Presidents Obama and Karzai discussed plans for immediate U.S. troop reduction in Afghanistan and security for the country post-2014. Gideon Resnick/Medill

WASHINGTON – President Barack Obama reiterated the U.S. plan for an accelerated withdrawal of troops from Afghanistan in a joint press conference with Afghan President Hamid Karzai on Friday.

American troops will serve in training and advisory roles to Afghan forces beginning in the spring, but will continue the drawdown of the 66,000 U.S. troops currently stationed in the region.

Obama noted that he and Karzai agreed at their meeting at the NATO Summit in Chicago in May of last year that “Afghan forces will take the lead for security in mid-2013.”

Karzai said that one of his main goals is to have a corruption-free, democratic election for the Afghan people.

“Certainly, I would be a retired president, and very happily, a retired president,” Karzai said.

Karzai’s government has been plagued with corruption scandals including problems with the financial dealings of Kabul Bank, the country’s largest. In 2010, chairman Sherkhan Farnood was tied to New Ansari, a money-transfer firm responsible for funneling billions of dollars to Afghan insurgents and drug traffickers outside the country.
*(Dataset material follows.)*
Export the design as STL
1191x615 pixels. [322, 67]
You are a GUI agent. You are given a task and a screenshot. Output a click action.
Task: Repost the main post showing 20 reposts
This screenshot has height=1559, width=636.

“There is corruption in the Afghan government that we are fighting against, employing various means and methods. We have succeeded in certain ways. But if your question is whether we are satisfied – or course not,” Karzai said.

Any remaining U.S troop presence in Afghanistan after 2014 would work alongside Afghan forces to ensure that al-Qaida could not use the country as a base for attacks again. They will work in an advisory capacity, training and assisting Afghan forces to protect their own people.

“That is a very limited mission, and it is not one that would require the same kind of footprint, obviously, that we’ve had over the last 10 years in Afghanistan,” Obama said.

The president would not say how many troops would remain in Afghanistan after 2014. He plans to meet with Gen. John Allen and other “commanders on the ground” to determine a precise plan in the coming weeks. Last year, Allen sent a report to Defense Secretary Leon Panetta recommending that anywhere from 6,000 to 20,000 troops remain in Afghanistan after 2014.

A successful bilateral agreement between the U.S. and Afghanistan hinges on Afghanistan and Pakistan working diplomatically to fight extremism in the region.

“It’s very hard to imagine stability and peace in the region if Pakistan and Afghanistan don’t come to some basic agreement and understanding about the threat of extremism to both countries and both governments and both capitals,” Obama said.

Obama and Karzai agreed to the opening of a Taliban office in Doha, where they hope to foster direct talks between representatives of the Afghan High Council for Peace and the Taliban.

Karzai said  he plans to speak directly to the Afghan people about immunity for U.S. troops in the region.

This would be part of an official bilateral security agreement hashed out between Presidents Obama and Karzai for Afghanistan post-2014. The deal also entails the United States relinquishing control of U.S.-run detention facilities in Afghanistan and a complete withdrawal of U.S. troops stationed in Afghan villages.

Last year, the United States gave Kabul control of American detention facilities in the region, but kept control of Taliban fighters apprehended by U.S. forces. The retention of these detainees was part of a Pentagon decision, which would be reversed by the immunity deal.

Karzai said that the “complete return of detention centers and detainees to Afghan sovereignty” will begin as soon as he returns to the country.